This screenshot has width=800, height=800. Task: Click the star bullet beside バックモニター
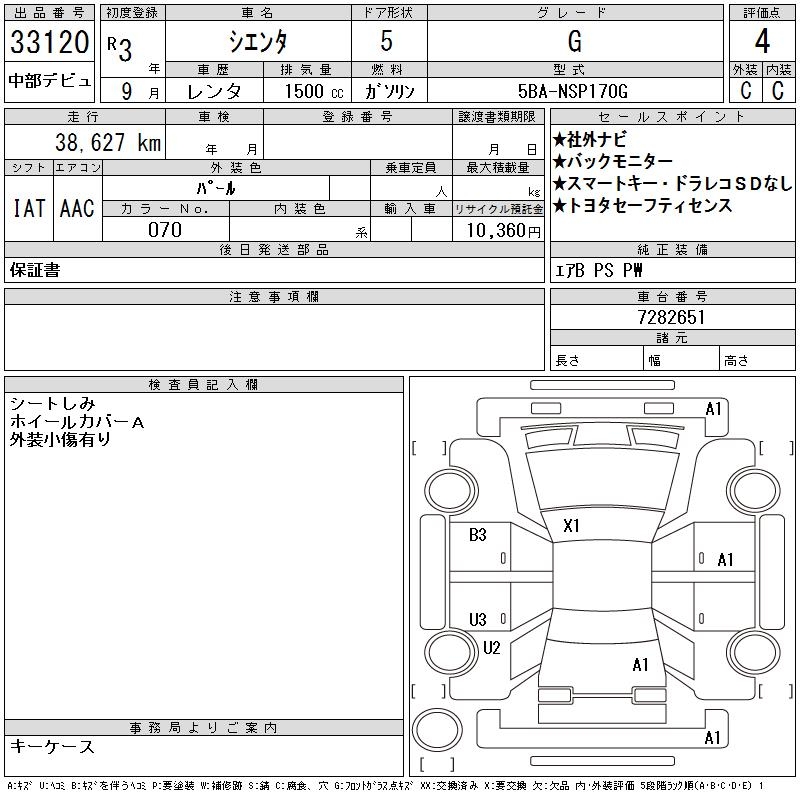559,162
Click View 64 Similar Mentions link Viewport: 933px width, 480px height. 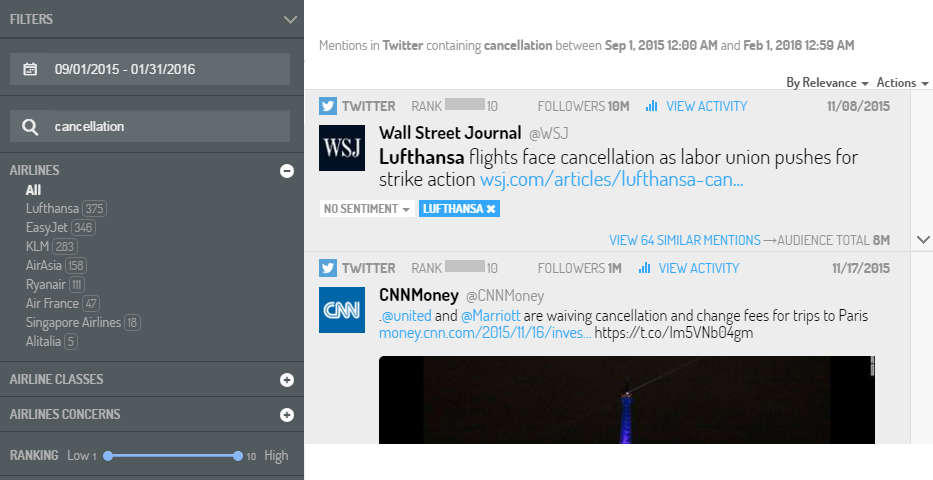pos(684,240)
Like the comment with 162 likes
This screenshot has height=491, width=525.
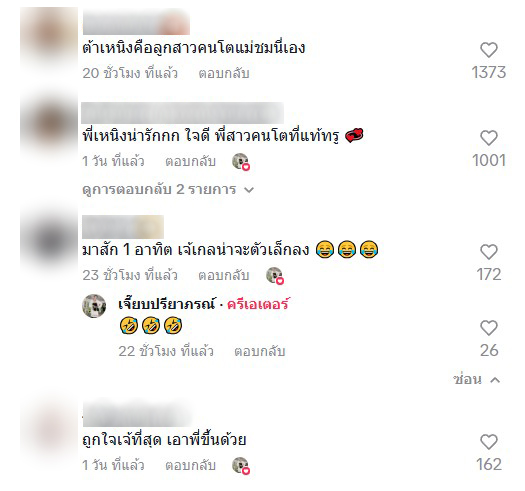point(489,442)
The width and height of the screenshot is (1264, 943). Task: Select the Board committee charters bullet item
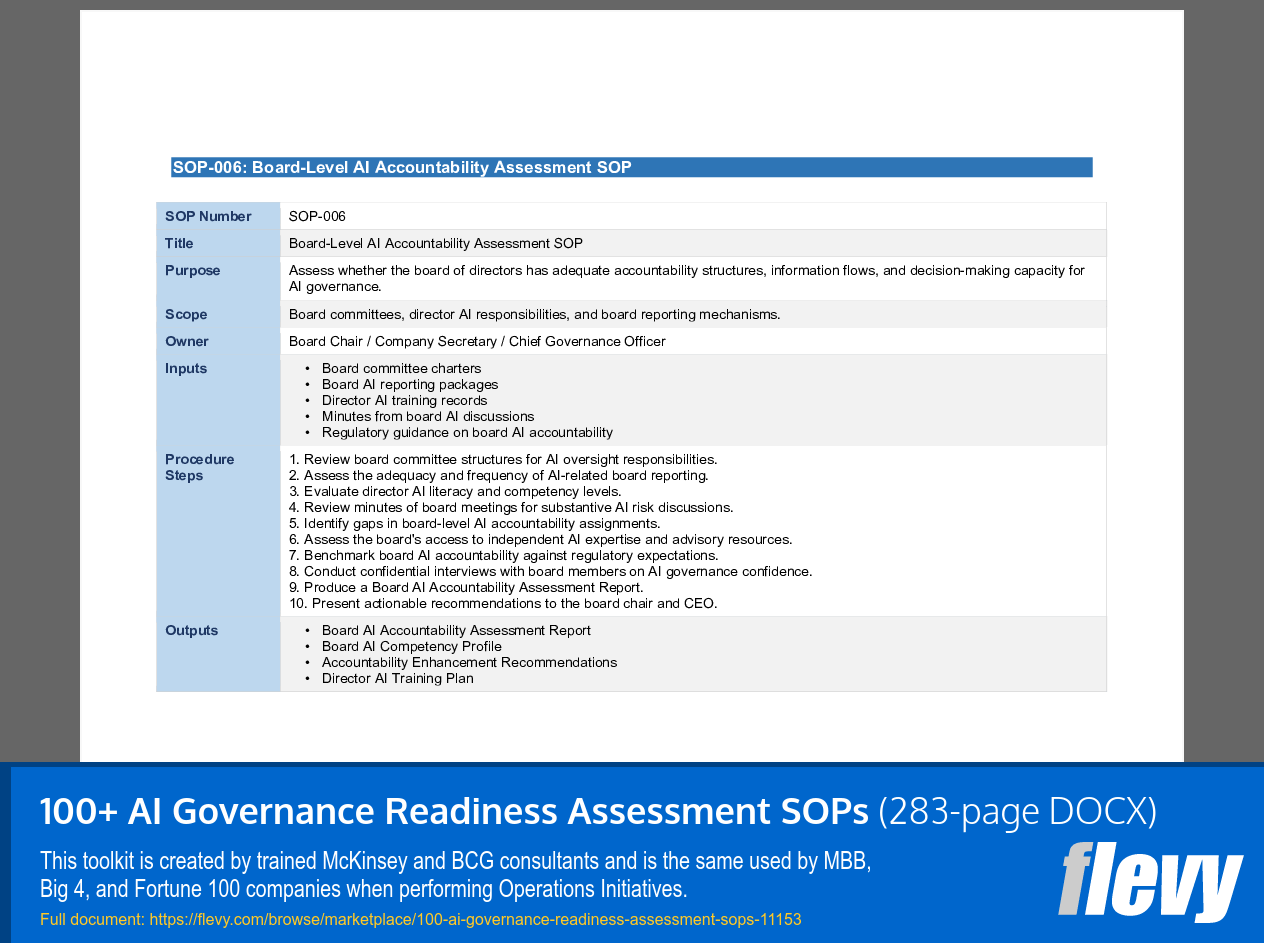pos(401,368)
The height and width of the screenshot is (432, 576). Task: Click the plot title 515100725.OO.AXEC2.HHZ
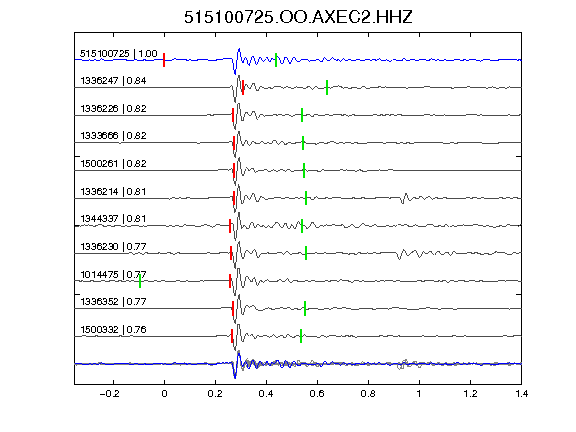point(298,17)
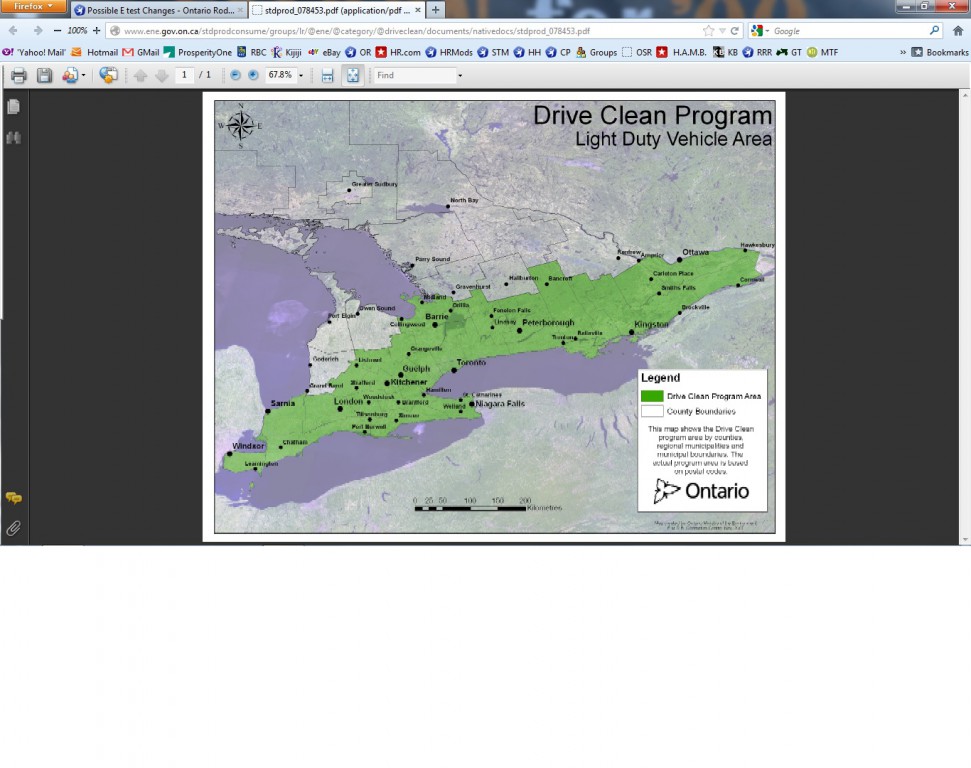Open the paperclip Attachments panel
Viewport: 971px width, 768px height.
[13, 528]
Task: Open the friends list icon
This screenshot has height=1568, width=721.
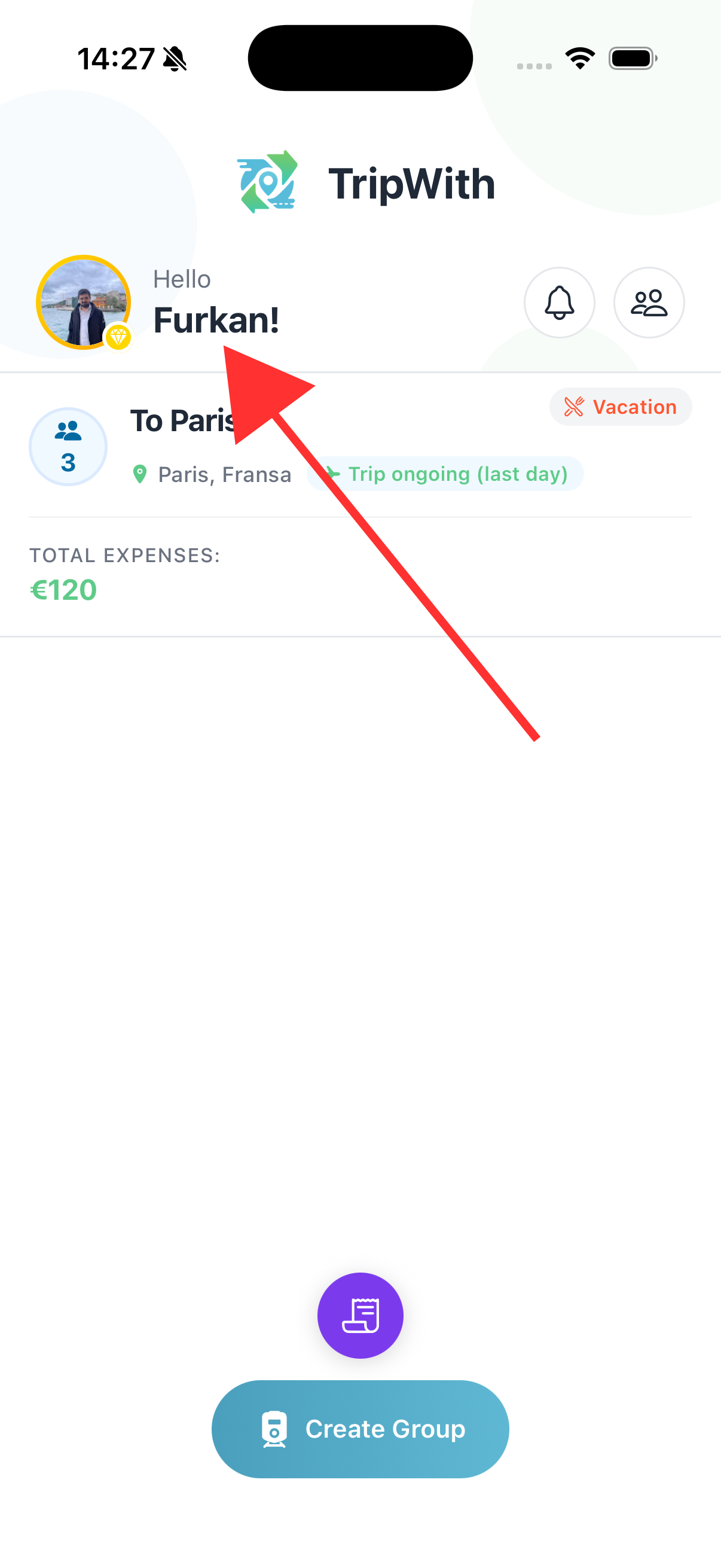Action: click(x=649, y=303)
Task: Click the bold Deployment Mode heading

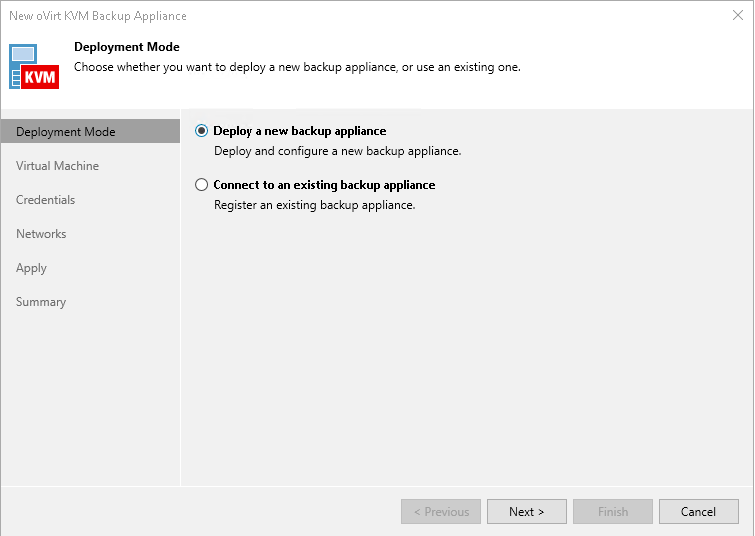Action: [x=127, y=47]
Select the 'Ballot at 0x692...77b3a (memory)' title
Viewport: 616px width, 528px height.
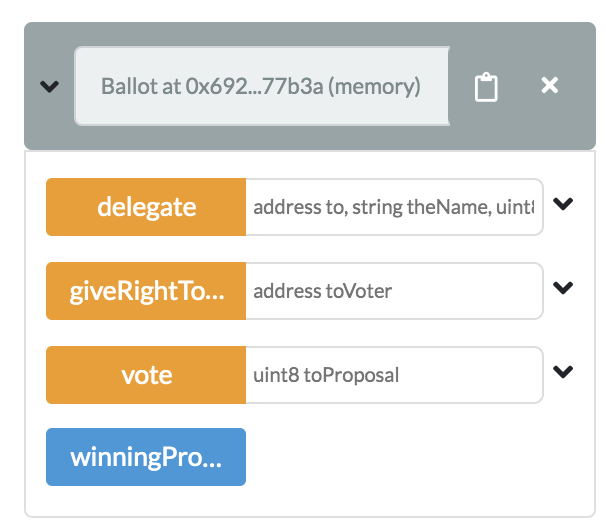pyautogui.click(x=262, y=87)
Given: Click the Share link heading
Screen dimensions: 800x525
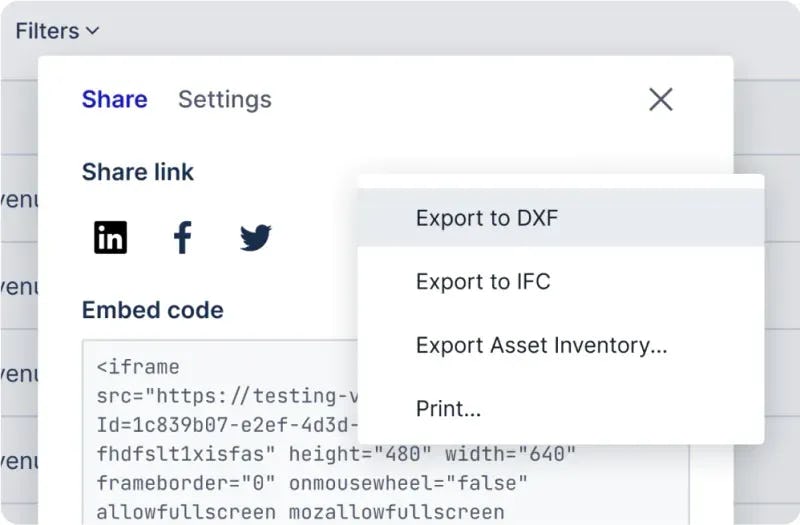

====

# DIRECTIONS FOR THIS TASK
Please repeat the lines starting at the one containing "The width and" and ending with the last line, leaving out the pictures.

# ANSWER TO THIS TASK
The width and height of the screenshot is (1264, 943). Task: Select the Board committee charters bullet item
pos(401,368)
The height and width of the screenshot is (432, 576). Task: Click the plot title 515100725.OO.AXEC2.HHZ
point(298,17)
Open the paperclip Attachments panel
Viewport: 971px width, 768px height.
[13, 528]
Task: Open the friends list icon
This screenshot has height=1568, width=721.
Action: click(x=649, y=303)
Task: Click the bold Deployment Mode heading

Action: [x=127, y=47]
Select the 'Ballot at 0x692...77b3a (memory)' title
Viewport: 616px width, 528px height.
pyautogui.click(x=262, y=87)
Given: Click the Share link heading
Screen dimensions: 800x525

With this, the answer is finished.